We were already on a thirty day grazing rotation, and I would call that optimal - 28 to 30 days from January to Autumn. The grass is past running to seed at this time of year and quality is easily maintained, provided grazing pressure is hard enough. In general I prefer shorter rounds rather than longer - I'm happy with 45 reducing through early spring, 17 through mid-late, 24 - 30 through summer and 60 in winter - much longer than those and palatability is reduced, growth isn't maximised and the cows may find it harder to leave an even residual. Lots of good farmers say otherwise, and I made the decision to use a very long winter round myself, last winter (because optimising feed quality wasn't my first priority - adequately feeding a large number of cows was).
I could have tightened the cows up further, extending the rotation out to 35 or 40 days then allowing it to come back to a slightly shorter round when growth reduced. I didn't want to do that.
I could have continued allowing the cows the same area, and used the topper to clean up what they left behind. This would maximise milk production per cow right now, but be inefficient use of the grass available, and reduce potential production per hectare.
Or skip the grass ahead of them and plan to cut it when it had bulked into a sufficient crop. The good part about this is that if the weather screws up and the grass stops growing, I can breakfeed those paddocks ot the cows while growth is catching up ahead of them again. The bad part is that if I cut them while growth is in a slow phase, and then run out of grass, I've wasted time and money because in a worst-case scenario I have to feed silage back to the cows in place of the grass removed from the feed wedge.

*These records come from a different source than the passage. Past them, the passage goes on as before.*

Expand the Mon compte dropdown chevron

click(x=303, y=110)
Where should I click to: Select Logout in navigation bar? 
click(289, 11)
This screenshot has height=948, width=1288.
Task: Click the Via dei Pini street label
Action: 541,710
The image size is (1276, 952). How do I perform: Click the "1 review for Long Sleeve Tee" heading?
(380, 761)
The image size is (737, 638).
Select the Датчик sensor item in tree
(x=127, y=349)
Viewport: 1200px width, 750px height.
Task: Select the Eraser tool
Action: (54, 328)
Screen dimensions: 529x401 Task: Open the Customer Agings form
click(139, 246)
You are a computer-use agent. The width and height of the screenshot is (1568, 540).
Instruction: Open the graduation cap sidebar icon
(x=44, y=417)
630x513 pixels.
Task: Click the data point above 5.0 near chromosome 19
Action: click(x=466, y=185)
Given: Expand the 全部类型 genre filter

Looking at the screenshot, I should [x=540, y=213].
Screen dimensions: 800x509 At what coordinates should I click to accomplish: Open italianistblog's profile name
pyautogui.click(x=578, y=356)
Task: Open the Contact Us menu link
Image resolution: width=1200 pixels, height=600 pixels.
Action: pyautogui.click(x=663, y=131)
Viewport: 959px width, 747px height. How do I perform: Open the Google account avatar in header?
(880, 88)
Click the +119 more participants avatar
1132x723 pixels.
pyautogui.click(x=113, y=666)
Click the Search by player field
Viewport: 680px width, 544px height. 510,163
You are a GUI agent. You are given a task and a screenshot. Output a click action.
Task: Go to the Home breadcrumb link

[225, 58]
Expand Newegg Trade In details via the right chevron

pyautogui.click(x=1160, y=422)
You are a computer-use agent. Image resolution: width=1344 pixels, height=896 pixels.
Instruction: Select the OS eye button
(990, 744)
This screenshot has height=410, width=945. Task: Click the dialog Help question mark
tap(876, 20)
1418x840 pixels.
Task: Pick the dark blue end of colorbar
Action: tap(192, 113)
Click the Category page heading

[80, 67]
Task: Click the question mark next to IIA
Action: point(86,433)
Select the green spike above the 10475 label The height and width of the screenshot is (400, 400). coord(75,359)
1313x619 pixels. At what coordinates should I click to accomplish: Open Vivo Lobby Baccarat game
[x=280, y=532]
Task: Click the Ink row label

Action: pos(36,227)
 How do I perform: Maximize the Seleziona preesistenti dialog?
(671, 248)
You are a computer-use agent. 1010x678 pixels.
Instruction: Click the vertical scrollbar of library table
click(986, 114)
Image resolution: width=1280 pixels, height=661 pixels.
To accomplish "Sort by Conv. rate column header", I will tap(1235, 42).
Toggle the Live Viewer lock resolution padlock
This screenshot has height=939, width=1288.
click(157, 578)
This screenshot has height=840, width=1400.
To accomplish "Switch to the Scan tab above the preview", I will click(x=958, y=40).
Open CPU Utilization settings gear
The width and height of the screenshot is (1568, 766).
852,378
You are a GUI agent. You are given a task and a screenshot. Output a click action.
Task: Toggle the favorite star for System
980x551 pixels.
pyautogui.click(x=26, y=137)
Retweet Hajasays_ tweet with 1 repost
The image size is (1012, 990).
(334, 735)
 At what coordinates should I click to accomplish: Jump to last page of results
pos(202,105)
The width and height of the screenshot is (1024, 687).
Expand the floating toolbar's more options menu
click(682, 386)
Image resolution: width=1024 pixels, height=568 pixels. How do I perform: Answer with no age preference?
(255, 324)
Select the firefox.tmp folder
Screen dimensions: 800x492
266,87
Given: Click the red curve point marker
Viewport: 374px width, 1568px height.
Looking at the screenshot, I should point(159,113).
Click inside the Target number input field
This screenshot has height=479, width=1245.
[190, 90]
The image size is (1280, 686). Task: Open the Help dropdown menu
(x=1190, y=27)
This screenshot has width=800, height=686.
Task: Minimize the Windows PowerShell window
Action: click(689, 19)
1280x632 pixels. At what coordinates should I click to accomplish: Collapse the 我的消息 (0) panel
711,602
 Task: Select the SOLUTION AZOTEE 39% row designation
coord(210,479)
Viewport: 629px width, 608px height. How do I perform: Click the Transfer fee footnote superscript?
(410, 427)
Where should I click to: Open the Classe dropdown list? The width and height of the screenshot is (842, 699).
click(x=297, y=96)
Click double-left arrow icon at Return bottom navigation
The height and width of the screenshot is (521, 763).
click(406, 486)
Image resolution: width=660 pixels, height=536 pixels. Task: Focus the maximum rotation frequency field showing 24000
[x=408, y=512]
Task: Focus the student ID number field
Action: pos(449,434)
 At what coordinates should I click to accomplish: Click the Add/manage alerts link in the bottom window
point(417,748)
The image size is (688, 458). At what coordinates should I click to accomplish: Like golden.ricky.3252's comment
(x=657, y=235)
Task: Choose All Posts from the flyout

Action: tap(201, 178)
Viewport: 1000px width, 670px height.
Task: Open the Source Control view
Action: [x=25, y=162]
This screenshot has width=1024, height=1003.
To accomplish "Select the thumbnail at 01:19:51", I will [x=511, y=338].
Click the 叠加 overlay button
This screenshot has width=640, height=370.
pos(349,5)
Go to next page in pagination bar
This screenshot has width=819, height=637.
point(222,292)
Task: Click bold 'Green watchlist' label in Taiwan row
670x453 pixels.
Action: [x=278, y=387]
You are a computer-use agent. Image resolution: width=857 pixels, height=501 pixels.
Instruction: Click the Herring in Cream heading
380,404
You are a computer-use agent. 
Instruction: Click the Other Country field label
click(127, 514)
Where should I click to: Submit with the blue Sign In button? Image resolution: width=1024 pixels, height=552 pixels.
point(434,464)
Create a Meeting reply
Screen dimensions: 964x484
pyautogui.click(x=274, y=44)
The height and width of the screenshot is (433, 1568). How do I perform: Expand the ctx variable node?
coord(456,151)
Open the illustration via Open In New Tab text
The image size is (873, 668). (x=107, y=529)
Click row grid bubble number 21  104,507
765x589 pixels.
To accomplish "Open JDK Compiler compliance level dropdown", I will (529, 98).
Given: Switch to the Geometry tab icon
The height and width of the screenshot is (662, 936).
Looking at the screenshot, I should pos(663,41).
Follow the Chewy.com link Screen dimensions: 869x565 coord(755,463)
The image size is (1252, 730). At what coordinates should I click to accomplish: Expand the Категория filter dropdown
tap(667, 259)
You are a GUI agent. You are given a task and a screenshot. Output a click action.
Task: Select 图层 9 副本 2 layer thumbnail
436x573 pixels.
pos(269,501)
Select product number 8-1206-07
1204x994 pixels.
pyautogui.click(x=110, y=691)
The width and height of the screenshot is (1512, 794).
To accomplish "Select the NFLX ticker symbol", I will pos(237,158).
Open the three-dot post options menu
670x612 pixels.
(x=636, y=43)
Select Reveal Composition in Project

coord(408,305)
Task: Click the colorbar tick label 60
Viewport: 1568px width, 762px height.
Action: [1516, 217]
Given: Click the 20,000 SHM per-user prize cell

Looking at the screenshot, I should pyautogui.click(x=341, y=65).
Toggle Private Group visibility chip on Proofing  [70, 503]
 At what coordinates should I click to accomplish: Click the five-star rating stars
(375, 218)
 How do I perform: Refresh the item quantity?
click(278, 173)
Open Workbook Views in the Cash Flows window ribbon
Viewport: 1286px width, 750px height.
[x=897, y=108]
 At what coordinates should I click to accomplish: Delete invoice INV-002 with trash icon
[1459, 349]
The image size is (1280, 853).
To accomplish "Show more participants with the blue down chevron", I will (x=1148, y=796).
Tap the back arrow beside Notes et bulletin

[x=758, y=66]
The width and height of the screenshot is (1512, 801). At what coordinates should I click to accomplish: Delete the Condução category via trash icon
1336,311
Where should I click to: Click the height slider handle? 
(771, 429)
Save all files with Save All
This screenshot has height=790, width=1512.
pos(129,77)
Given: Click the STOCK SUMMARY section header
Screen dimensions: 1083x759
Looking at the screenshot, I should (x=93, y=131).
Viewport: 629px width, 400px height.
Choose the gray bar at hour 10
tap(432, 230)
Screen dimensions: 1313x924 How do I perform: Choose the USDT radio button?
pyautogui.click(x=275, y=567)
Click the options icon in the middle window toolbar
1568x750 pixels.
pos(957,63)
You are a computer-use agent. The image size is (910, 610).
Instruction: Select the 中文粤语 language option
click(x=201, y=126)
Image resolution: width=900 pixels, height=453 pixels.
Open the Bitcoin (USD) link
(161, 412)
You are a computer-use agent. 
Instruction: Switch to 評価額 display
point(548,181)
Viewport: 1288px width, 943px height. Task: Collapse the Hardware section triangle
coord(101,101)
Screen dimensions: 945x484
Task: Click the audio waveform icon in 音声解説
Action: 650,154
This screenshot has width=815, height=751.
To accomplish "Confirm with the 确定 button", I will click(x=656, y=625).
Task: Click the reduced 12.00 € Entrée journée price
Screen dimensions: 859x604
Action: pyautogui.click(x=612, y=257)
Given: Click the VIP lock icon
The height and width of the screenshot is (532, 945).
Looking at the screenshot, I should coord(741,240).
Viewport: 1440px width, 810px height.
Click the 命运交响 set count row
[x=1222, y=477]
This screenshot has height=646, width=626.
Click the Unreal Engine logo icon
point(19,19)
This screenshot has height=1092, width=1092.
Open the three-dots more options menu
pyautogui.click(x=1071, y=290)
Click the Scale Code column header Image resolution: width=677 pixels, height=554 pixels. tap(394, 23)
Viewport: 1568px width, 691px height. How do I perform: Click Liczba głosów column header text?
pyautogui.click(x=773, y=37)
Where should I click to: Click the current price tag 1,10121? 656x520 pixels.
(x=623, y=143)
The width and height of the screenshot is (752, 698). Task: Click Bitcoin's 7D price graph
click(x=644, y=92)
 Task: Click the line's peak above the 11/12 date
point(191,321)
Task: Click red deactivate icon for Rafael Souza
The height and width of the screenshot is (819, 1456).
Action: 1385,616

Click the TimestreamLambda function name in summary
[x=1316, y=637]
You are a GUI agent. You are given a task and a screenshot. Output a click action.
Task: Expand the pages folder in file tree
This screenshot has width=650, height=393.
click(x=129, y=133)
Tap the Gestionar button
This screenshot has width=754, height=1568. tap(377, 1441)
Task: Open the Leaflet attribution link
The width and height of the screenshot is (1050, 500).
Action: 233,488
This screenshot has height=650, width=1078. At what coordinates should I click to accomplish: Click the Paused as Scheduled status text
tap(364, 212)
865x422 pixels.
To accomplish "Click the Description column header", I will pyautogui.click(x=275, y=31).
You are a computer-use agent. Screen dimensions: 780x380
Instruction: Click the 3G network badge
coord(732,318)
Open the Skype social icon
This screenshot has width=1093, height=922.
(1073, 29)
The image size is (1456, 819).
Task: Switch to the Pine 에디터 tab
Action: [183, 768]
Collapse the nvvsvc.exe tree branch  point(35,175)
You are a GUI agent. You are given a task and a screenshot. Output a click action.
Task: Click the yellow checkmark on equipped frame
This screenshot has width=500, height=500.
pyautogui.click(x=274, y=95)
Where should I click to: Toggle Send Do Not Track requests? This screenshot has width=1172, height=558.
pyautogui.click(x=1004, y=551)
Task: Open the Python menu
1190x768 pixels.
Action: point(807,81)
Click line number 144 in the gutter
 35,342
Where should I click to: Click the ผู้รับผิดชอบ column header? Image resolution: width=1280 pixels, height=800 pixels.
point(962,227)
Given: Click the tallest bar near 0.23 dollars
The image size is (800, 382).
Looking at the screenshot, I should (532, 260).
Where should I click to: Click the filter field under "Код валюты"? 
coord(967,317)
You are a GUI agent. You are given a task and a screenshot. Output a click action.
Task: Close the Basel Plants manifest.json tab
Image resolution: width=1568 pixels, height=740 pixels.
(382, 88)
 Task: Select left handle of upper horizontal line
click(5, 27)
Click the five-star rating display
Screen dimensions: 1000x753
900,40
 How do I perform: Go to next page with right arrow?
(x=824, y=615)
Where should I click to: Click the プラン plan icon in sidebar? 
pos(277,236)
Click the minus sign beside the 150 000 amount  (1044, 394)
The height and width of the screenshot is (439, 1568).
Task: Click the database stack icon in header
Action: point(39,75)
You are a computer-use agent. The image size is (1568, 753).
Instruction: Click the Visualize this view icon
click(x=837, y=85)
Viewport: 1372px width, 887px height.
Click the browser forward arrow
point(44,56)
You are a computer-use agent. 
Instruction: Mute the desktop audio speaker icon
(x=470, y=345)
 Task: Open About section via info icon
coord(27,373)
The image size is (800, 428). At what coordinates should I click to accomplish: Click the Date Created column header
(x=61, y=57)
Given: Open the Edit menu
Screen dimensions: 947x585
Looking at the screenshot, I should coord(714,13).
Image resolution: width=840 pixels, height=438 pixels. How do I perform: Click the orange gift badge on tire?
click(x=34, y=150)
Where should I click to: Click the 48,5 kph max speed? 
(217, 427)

I needed concrete information to enable the decision.
* Pasture cover immediately ahead of the paddocks I'm contemplating skipping
* pasture cover of the proposed silage paddocks (to check that they're worth cutting)
* Average farm grass cover
* Forecast growth rates (guessed from current growth rates and weather forecast)
* Area required each day for grazing (calculated from cow requirements in kg DM, available cover per ha and number of cows)
* Total farm area
* Total cow numbers

A few calculations told me that I could feed the cows at their present rate, on a thirty day round, with 29 of the 31 available paddocks and a projected growth rate of at least 52 kg DM per hectare per day.
The unknown variable was the weather. If rain didn't fall within a week or so, the farm wouldn't achieve the required 52 kg daily growth, and the skipped paddocks wouldn't bulk up to a decent crop.
The weather forecast said no rain in sight.
I dropped the paddocks out anyway - after all, they could always be grazed if it turned out to have been a bad decision.
A week later we had two days of good rain.

Our neighbour cut silage yesterday. Mine will be ready in a bit over a week. It's a welcome boost to what was a rather low supply of conserved feed set aside for autumn.